Monday, Nov. 22, 1926
Alarming Candor
Potent U. S. financiers, from Thomas W. Lament down, journey to Italy only to return and hymn the praises of Fascism (TIME, Feb. 1). Established authors, especially such contributors to the Saturday Evening Post as Irvin S. Cobb, return to pronounce like benedictions upon Premier Mussolini and all his works. Last week, in Paris, Louis Bromifield, 30, author of three financially and artistically successful novels* recounted to newsgatherers with the alarming candor of youth impressions gleaned on a recent visit to Italy:
"From my own experience, I should advise every foreigner to avoid Italy unless necessity takes him there. . . . The attitude toward all foreigners at present is hostile and arrogant. Toward France it is not quite sane. . . . One must see the mobs rushing through the streets shouting: 'Down with France!' to understand the hysteria of feeling.
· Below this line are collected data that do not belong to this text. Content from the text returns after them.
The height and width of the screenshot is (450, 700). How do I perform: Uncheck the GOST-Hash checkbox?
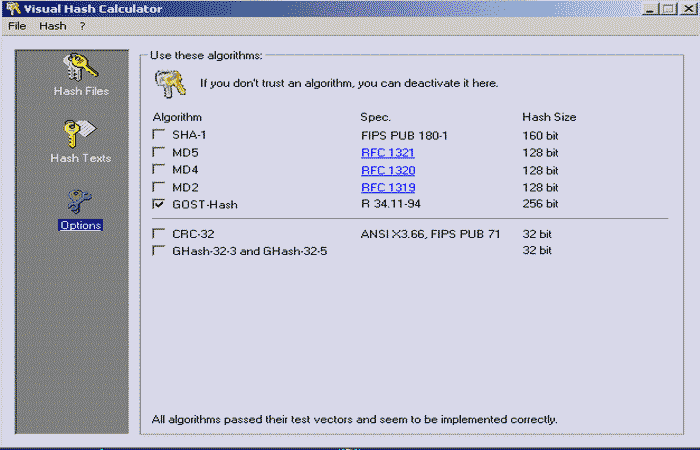pos(158,204)
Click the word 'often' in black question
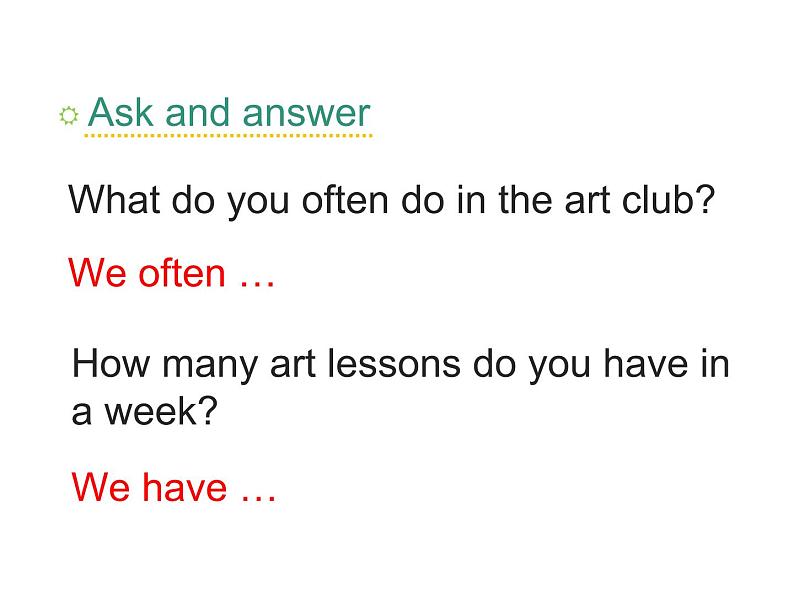Screen dimensions: 794x596 click(345, 200)
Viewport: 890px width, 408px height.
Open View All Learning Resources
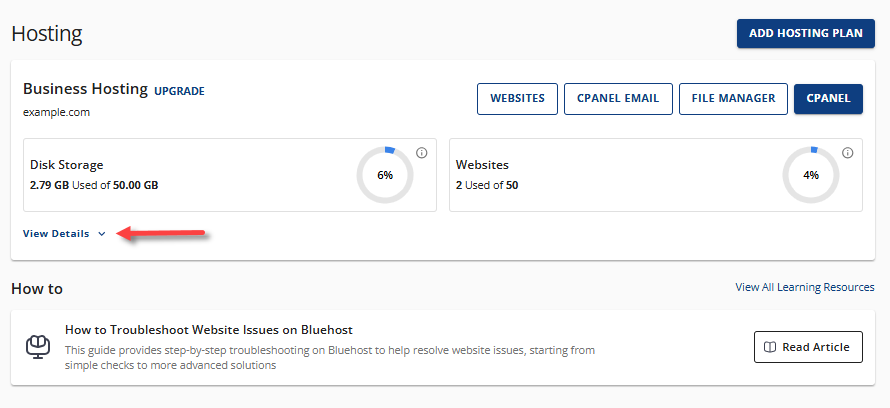[805, 287]
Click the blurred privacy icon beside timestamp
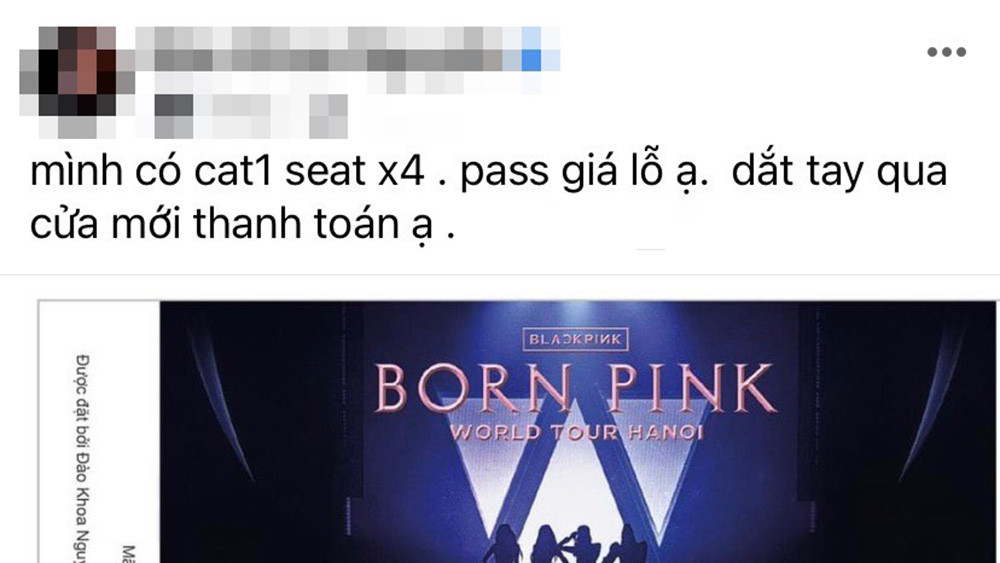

"To an American, a believer in democracy, it is not a refreshing spectacle to find that a once sane nation has substituted violence for justice and has no longer the faintest vestige of a free press, and a government which imposes injury and poverty on the smallest official who speaks a breath of criticism against it. ... Conditions are not growing better. My total impression was one of impending disaster. The country cannot continue under such a state of nerves and under such a dictatorship indefinitely. Something must happen--assassinations, wars or another revolution. It is not only that the conditions menace Italy, but in the passion of their present irrational attitude the Italians certainly threaten to create a sore spot on the face of the Continent. . . .
"There are already signs of a split in the Dictator's government and the withdrawal of the element which cannot approve of what in plain fact is simple tyranny. Something is certain to happen. The interesting question is what and how soon."
*The Green Bay Tree; Possession; Early Autumn.